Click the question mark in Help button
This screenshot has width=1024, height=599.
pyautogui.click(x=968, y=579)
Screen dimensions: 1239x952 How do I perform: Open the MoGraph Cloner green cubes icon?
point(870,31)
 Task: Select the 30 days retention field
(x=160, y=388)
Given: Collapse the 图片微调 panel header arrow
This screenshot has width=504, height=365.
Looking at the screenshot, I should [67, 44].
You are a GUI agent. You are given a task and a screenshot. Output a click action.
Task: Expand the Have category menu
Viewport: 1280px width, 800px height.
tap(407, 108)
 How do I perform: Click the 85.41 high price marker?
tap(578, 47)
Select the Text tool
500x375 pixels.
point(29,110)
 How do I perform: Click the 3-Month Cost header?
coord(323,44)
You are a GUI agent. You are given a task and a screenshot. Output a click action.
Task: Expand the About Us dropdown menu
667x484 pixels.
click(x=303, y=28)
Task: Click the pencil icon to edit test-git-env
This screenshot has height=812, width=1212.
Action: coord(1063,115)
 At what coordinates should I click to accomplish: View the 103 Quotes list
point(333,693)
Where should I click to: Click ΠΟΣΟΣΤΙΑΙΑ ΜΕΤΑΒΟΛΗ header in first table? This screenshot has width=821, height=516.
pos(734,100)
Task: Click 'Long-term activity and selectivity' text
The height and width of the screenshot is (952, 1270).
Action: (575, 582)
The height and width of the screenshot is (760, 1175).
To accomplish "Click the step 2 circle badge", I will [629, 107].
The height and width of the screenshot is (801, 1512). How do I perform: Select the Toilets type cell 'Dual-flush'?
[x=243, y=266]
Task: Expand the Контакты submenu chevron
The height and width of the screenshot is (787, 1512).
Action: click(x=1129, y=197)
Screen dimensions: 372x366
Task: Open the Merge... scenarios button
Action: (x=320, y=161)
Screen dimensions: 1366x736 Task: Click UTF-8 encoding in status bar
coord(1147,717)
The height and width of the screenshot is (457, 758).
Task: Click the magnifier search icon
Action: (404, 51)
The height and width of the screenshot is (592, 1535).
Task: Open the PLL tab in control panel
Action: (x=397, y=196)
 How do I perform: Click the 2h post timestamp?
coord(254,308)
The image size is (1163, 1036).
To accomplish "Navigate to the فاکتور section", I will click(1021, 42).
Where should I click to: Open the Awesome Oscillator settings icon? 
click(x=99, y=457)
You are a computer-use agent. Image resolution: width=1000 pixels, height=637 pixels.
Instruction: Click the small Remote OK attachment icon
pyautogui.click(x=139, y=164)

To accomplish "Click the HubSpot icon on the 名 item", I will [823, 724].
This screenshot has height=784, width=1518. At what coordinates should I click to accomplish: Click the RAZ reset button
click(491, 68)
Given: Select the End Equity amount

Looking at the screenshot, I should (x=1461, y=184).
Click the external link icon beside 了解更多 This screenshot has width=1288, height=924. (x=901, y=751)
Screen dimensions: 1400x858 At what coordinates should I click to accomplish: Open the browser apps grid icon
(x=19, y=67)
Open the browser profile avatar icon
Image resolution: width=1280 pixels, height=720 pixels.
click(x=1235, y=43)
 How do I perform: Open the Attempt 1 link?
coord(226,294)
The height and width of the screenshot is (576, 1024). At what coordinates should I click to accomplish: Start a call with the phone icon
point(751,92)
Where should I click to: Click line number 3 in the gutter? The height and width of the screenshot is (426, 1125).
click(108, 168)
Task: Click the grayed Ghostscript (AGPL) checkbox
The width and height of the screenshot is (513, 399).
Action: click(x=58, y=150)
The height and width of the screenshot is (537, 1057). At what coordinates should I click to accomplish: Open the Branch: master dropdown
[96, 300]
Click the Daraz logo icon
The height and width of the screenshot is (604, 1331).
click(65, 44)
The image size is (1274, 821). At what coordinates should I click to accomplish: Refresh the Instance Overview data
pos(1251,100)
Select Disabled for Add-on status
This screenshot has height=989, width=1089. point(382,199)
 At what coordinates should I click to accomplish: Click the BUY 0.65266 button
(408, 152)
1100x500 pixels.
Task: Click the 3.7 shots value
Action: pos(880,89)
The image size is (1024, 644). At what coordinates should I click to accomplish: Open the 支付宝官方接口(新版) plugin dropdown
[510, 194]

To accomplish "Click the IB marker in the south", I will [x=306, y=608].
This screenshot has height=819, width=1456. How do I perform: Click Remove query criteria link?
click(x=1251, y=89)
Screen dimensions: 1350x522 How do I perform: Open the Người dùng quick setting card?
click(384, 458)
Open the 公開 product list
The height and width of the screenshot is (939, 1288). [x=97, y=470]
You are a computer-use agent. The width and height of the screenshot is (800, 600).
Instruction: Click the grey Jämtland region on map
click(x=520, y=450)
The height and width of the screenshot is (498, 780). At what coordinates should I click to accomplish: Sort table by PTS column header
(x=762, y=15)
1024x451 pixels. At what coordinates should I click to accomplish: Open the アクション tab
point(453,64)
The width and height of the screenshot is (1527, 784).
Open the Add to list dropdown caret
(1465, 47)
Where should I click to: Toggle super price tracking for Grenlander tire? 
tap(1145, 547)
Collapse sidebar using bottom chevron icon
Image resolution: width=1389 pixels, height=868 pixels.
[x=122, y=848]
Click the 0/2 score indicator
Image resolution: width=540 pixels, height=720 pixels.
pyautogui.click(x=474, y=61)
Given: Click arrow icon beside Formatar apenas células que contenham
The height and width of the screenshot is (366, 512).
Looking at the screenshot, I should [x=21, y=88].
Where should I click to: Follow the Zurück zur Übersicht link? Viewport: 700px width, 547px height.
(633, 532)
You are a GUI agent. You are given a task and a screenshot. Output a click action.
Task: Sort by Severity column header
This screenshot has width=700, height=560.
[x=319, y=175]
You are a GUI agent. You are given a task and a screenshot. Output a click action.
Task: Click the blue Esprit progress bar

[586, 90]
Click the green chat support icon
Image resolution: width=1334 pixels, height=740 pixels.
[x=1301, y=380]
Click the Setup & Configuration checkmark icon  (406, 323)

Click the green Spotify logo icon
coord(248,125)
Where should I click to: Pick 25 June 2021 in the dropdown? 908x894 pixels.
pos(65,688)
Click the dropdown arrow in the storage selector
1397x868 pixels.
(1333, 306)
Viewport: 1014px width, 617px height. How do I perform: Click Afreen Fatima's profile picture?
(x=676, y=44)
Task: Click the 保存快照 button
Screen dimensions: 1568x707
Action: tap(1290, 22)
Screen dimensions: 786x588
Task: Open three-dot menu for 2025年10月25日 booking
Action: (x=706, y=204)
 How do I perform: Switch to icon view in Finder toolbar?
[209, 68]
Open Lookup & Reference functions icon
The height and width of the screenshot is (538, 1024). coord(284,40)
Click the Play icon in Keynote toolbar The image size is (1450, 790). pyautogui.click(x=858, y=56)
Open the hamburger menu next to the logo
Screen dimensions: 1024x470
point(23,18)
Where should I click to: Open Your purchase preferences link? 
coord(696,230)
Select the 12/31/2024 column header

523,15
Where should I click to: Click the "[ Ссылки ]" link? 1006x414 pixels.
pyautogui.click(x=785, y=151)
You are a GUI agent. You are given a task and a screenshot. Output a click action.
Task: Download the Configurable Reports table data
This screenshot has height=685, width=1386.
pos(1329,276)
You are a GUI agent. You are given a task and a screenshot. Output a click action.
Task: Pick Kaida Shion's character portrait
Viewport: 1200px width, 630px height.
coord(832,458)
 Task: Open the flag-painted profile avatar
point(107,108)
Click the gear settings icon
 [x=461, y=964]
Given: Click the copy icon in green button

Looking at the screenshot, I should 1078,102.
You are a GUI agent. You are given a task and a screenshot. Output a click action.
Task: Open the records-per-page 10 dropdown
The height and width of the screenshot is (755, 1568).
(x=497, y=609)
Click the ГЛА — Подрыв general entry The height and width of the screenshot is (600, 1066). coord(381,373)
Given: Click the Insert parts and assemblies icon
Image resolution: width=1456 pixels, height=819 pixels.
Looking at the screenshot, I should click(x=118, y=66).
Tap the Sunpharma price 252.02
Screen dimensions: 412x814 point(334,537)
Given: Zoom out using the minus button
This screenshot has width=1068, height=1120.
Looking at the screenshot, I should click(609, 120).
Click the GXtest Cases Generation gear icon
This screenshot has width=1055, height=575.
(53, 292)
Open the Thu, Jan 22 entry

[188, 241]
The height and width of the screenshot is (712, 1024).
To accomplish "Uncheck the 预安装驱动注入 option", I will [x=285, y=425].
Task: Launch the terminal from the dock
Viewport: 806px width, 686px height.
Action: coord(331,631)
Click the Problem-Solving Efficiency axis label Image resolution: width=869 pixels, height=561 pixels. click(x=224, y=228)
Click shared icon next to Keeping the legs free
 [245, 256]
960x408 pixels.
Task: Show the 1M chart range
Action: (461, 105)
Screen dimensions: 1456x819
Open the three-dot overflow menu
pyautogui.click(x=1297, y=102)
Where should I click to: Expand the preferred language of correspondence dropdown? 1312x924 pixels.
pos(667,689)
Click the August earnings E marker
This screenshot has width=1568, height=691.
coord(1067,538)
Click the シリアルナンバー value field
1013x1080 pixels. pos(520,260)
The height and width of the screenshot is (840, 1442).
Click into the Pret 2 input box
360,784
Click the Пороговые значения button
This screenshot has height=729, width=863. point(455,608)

* [Requirement]
Beginning with the line that holds "This screenshot has width=1568, height=691.", please give again each line exactly until the records end, and include that final line.

* [Result for this task]
This screenshot has width=1568, height=691.
coord(1067,538)
Click the シリアルナンバー value field
1013x1080 pixels. pos(520,260)
The height and width of the screenshot is (840, 1442).
Click into the Pret 2 input box
360,784
Click the Пороговые значения button
This screenshot has height=729, width=863. point(455,608)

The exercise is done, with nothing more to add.